Where in the data below does the word "service" appear? Copy every line that has it.

Data items
== Segment start ==

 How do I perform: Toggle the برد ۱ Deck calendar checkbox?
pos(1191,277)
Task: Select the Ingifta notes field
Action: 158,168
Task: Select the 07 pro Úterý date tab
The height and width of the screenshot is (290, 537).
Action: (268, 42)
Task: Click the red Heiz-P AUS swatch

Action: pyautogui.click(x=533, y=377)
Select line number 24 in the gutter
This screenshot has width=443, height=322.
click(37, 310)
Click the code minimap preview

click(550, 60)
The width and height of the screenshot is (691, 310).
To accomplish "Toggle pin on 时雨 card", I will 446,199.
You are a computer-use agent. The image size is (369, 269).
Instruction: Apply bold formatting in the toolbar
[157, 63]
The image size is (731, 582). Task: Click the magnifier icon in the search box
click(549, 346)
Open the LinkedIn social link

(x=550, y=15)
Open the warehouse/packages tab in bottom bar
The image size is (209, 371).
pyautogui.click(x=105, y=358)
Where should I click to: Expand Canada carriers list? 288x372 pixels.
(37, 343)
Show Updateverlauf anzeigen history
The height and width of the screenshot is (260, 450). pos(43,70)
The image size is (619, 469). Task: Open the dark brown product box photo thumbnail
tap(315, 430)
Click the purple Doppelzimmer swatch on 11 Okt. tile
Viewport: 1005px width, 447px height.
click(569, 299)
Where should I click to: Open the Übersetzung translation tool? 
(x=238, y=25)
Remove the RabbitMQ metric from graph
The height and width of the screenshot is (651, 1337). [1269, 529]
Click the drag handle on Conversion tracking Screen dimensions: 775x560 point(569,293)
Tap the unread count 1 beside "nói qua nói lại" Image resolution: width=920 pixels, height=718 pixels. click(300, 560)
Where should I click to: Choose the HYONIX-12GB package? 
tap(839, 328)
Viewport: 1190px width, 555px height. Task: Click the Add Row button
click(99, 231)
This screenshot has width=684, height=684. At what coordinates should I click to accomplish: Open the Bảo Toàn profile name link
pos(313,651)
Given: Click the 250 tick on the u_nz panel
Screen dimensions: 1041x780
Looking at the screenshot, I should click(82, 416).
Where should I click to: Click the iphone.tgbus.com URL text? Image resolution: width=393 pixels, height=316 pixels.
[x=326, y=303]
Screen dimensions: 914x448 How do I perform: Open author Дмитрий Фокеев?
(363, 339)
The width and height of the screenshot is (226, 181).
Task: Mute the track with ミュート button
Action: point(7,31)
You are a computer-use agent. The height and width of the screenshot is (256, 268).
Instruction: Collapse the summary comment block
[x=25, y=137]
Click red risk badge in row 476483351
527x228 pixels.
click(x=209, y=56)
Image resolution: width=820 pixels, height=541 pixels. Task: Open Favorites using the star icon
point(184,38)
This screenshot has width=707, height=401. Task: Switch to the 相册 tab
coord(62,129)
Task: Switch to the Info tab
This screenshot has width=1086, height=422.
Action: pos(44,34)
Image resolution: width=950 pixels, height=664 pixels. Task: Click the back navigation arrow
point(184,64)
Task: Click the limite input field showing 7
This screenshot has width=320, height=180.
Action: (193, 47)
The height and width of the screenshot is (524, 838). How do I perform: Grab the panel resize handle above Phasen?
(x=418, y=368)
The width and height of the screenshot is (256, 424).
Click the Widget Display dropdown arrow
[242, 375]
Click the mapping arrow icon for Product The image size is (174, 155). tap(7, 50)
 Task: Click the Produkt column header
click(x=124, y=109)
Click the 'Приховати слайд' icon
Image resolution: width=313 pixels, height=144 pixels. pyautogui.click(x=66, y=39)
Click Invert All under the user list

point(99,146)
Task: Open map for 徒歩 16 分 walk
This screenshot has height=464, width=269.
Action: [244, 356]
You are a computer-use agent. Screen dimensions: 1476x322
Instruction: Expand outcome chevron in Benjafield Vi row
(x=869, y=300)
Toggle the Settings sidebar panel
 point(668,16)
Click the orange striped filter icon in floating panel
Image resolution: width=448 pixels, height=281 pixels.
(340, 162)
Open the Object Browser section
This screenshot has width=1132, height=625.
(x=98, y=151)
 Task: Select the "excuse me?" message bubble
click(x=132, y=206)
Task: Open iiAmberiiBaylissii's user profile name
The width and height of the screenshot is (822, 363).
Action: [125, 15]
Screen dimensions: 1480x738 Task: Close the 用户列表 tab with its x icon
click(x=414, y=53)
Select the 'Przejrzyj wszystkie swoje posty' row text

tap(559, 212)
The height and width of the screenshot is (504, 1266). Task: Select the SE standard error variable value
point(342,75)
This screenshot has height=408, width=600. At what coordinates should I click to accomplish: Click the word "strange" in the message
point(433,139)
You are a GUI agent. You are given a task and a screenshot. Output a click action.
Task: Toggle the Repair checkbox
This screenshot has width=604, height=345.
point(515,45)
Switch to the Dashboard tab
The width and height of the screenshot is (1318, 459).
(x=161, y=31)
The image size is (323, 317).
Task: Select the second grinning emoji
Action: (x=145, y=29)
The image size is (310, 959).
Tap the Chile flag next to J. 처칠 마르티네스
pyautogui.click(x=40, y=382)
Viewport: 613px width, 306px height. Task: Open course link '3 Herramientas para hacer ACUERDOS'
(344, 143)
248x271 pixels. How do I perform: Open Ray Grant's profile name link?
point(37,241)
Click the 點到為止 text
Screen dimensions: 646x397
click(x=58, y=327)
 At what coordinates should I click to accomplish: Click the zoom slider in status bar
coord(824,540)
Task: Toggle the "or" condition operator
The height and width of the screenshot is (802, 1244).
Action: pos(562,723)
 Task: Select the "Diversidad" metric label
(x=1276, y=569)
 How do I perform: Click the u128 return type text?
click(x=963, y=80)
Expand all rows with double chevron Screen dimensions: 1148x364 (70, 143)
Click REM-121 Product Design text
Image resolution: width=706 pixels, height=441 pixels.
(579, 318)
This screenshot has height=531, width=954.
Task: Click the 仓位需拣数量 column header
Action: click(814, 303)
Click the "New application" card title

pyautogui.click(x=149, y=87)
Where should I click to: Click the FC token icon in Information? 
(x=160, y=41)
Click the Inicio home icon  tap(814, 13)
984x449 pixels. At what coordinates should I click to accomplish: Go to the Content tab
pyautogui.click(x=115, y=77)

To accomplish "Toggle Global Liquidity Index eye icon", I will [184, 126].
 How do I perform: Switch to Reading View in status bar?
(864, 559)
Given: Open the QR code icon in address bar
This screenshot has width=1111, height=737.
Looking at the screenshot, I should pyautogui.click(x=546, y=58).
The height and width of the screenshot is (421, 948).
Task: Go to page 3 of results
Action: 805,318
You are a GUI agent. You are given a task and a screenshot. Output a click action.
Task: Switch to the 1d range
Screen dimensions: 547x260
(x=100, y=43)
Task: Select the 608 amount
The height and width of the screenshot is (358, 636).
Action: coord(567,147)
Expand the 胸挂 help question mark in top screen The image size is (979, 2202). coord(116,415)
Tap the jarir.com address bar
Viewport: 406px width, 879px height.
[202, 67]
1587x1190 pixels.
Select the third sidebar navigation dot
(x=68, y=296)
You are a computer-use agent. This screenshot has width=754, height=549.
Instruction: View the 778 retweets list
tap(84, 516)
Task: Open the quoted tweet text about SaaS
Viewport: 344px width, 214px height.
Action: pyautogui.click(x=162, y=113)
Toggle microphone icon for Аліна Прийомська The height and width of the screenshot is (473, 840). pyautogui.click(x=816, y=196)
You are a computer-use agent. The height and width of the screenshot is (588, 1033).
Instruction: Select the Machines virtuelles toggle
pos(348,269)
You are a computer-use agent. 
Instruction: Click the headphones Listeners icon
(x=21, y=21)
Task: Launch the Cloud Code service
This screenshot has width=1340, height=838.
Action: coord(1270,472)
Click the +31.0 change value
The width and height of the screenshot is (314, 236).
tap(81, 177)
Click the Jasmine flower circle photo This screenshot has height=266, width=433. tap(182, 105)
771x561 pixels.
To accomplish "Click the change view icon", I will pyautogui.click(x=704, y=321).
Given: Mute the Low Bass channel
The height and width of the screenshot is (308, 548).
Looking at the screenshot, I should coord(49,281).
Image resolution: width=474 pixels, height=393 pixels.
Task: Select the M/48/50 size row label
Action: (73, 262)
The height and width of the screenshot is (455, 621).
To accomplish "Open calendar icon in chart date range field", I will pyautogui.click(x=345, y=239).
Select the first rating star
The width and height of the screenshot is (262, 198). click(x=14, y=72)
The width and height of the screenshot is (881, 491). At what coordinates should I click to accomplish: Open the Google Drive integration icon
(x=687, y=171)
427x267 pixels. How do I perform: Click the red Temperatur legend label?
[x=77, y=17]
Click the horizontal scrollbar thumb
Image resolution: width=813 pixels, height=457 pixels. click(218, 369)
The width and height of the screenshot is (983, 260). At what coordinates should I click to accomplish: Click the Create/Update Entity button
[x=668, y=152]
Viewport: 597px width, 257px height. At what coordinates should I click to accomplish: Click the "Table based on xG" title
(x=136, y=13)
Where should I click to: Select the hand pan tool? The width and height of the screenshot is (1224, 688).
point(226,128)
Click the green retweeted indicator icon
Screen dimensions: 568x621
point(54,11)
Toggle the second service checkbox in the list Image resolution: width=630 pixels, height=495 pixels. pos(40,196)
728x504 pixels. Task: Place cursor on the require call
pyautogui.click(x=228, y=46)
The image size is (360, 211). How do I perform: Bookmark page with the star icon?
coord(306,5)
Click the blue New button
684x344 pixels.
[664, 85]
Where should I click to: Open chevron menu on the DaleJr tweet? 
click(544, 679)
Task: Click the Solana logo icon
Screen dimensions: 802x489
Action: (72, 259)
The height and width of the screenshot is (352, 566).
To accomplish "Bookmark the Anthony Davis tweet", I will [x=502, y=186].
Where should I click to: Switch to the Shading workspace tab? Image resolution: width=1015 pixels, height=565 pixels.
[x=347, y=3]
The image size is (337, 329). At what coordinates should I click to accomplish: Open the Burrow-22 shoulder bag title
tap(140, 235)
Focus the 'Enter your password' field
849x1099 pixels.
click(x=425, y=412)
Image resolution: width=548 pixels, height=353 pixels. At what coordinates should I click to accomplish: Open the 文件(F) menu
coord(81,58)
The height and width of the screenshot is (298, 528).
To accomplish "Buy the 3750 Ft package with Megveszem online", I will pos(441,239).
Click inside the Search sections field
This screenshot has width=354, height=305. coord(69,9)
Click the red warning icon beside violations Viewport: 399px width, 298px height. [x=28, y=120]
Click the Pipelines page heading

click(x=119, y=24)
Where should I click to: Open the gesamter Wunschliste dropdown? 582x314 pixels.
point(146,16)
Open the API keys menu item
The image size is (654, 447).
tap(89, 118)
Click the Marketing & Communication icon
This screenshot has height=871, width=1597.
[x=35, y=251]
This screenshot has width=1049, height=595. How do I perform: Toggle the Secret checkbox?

== Segment end ==

# [Your solution]
Task: Launch the Cloud Code service
Toggle the second service checkbox in the list Image resolution: width=630 pixels, height=495 pixels. pos(40,196)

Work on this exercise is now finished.